=== Begin Enclosure ===

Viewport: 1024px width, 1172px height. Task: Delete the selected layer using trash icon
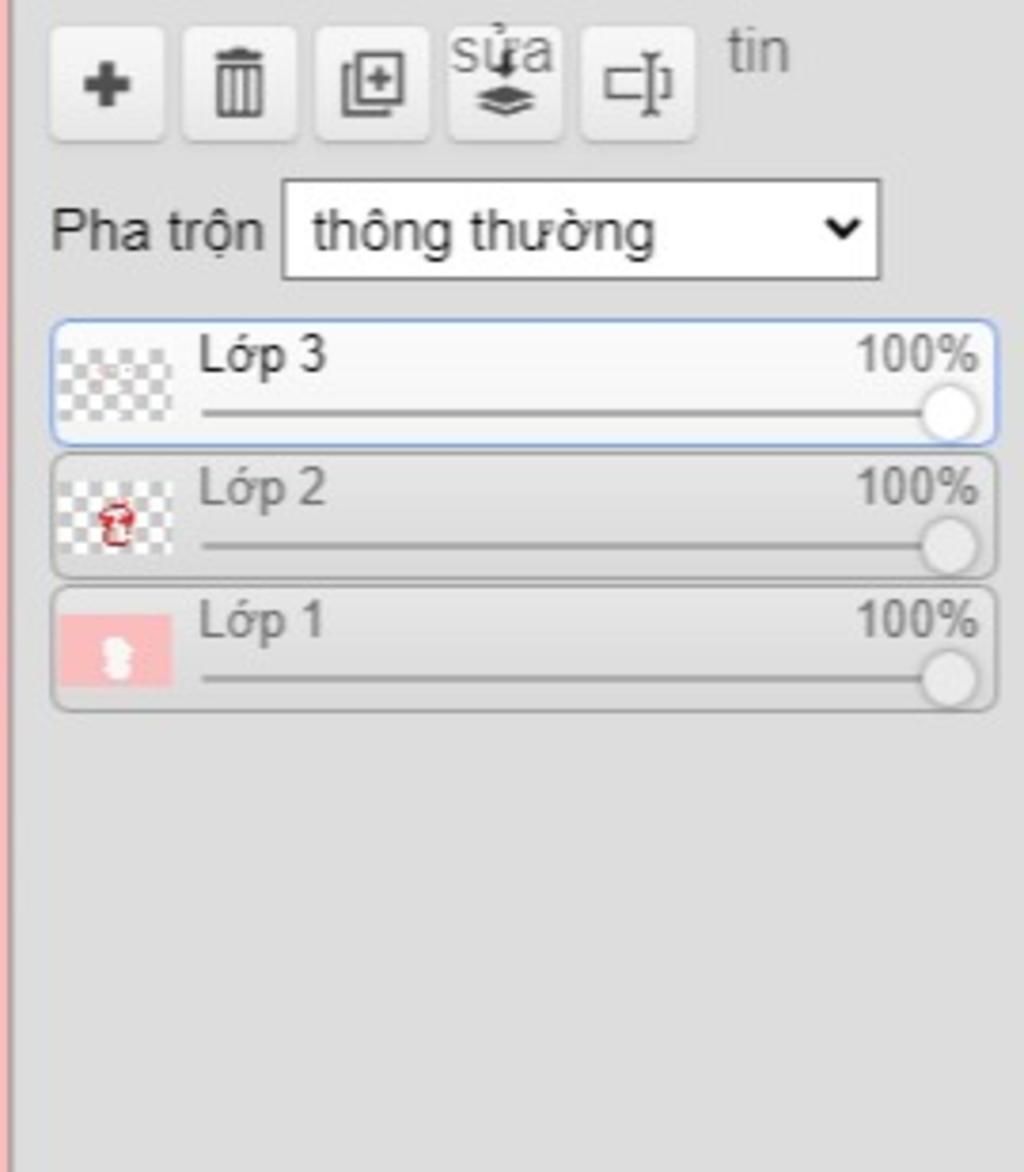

=== End Enclosure ===
=== Begin Enclosure ===

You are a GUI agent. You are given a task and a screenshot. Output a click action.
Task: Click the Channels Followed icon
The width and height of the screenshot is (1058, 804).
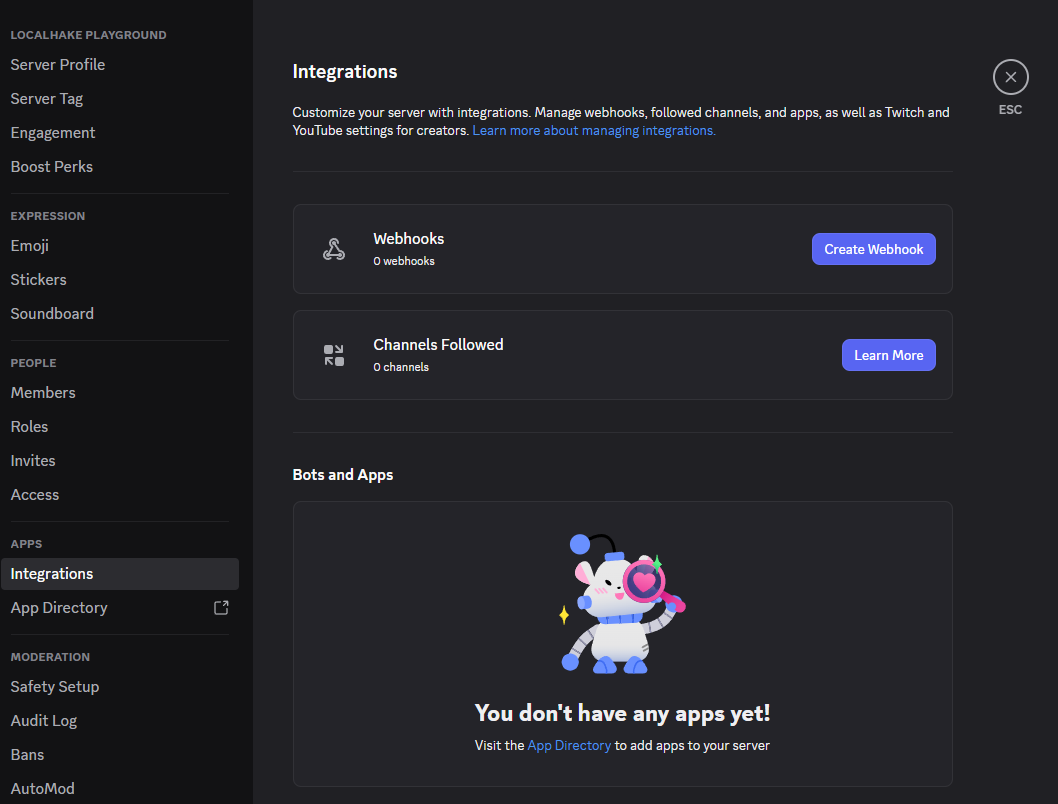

=== End Enclosure ===
=== Begin Enclosure ===

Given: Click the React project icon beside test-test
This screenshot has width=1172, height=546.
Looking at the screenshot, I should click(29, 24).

=== End Enclosure ===

Your task =>
Copy all lines from the data above that contain the word "icon".

Completed exercise =>
Viewport: 1024px width, 1172px height. Task: Delete the selected layer using trash icon
Task: Click the Channels Followed icon
Given: Click the React project icon beside test-test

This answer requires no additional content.